After time has passed — days, weeks, or months — I begin to feel really restless, on edge, and full, like maybe I shouldn’t have had that second helping at dinner.  I also feel that I really want to write down Komodo’s story and see what happens with it.  As I write, whether longhand or on the computer, seeing the words flow triggers more words, more ideas.  Sometimes, a story comes out all at once — quite a fortunate experience!  Most of the times, it comes out in spurts, with a lot of thinking going on between them.  Once I have a first draft down on paper, I will put the story away for a minimum of a week to ferment.  When I return to it, I revise to tighten it, sharpen the language and images, check for narrative holes, make sure Komodo changed over the course of the story.  Revising is finding the right word, the right image or detail, being specific in language.  One revision is never enough.  And Inspiration continues to flow into the story with each revision. 
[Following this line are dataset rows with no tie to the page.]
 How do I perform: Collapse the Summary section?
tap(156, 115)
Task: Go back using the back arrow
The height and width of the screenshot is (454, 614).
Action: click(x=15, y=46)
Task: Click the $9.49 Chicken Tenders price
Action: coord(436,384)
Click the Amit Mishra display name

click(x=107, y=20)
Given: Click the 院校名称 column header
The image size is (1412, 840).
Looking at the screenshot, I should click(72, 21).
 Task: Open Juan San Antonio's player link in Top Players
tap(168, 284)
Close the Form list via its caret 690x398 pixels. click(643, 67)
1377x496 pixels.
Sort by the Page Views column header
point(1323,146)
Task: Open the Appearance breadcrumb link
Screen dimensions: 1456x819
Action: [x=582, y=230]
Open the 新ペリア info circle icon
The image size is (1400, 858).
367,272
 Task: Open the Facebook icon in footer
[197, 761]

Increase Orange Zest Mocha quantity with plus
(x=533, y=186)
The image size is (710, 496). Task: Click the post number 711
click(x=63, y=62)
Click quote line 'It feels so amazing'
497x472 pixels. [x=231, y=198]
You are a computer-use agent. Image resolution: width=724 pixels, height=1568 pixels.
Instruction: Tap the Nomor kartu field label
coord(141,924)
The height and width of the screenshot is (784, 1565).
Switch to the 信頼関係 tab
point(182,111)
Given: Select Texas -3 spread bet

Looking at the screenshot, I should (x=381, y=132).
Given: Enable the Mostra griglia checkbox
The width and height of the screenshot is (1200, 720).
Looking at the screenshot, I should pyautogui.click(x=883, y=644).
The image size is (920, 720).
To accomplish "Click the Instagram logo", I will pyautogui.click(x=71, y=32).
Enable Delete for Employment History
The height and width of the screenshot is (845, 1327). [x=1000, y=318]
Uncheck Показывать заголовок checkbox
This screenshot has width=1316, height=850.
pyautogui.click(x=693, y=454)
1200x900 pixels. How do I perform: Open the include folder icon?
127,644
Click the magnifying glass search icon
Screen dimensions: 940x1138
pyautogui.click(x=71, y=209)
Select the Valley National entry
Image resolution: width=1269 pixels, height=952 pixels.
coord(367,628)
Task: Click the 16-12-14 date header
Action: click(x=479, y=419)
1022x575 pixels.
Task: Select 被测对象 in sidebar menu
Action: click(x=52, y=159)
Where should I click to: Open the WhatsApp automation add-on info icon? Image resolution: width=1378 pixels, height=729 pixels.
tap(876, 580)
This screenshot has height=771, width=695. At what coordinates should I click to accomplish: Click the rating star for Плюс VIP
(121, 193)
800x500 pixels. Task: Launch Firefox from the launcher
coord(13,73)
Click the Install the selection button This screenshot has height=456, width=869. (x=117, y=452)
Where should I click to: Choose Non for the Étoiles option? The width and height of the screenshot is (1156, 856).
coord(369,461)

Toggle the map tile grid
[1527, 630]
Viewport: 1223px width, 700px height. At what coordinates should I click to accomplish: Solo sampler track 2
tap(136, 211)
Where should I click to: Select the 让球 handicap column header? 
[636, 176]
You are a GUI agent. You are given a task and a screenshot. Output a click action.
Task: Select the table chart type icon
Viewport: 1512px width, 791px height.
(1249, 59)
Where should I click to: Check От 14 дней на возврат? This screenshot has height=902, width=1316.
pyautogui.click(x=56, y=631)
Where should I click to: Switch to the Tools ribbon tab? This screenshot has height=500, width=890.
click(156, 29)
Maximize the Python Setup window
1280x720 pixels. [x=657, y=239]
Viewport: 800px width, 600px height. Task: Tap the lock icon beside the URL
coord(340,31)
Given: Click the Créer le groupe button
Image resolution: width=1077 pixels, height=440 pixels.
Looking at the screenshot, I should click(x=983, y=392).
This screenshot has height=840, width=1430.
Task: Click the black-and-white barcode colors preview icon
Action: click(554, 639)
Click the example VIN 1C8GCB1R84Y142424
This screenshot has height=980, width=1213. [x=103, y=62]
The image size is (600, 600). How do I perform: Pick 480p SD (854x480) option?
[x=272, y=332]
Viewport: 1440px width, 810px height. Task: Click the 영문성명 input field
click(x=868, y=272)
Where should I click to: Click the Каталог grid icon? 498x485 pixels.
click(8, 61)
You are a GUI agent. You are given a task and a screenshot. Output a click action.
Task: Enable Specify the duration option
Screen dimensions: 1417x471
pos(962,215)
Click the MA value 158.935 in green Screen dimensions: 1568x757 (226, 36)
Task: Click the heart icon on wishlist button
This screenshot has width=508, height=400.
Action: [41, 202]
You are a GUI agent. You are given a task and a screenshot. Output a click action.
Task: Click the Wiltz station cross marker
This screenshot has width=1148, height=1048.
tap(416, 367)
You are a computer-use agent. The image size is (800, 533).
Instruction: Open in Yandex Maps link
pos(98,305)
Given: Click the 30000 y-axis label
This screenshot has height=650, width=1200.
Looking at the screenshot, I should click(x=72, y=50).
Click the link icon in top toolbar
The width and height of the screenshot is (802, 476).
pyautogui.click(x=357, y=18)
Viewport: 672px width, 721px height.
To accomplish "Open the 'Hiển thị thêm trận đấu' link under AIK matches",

Finally, the end.  The story is done.  I will put it away again for a minimum of one week.  Then I might ask people I trust to give me constructive feedback after reading the story…or not, depending on what I think the story needs.  I might put it away for months and work on something else.  Or I might research markets, i.e. magazines or literary journals, in order to submit it.  Sometimes more revisions happen after several rejections.  Sometimes an editor loves the story and wants to publish it. 

And that’s a sketchy outline of the writing process….no standard, right or easy way about it.